**Try it**
Pull every line with "Open" from the material.

**Data for this task**
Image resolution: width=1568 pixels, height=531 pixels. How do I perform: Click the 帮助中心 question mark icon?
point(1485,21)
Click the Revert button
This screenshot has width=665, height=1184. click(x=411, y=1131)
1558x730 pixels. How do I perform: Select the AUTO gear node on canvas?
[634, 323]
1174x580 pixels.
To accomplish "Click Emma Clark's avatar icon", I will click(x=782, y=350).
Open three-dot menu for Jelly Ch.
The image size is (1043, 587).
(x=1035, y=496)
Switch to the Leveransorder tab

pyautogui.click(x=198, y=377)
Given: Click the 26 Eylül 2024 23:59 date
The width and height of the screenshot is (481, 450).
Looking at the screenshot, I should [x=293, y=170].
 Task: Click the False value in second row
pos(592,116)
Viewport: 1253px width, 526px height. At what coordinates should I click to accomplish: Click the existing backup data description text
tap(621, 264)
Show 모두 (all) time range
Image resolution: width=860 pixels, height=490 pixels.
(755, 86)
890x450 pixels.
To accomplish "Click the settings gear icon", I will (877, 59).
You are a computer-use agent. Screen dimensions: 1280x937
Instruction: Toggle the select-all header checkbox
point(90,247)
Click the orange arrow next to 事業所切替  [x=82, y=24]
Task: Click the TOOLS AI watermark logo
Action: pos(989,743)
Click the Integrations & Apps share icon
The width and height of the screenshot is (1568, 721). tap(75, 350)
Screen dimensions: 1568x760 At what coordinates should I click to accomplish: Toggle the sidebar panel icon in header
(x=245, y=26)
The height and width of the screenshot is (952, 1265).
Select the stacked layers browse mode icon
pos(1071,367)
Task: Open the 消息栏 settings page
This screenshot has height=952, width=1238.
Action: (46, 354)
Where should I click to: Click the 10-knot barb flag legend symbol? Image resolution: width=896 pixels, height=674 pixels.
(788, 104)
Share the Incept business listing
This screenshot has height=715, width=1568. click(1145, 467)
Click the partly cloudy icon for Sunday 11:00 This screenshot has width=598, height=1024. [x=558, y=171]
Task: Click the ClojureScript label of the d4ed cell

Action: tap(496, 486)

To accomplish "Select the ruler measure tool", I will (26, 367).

**Your response**
Open three-dot menu for Jelly Ch.
Task: Open the 消息栏 settings page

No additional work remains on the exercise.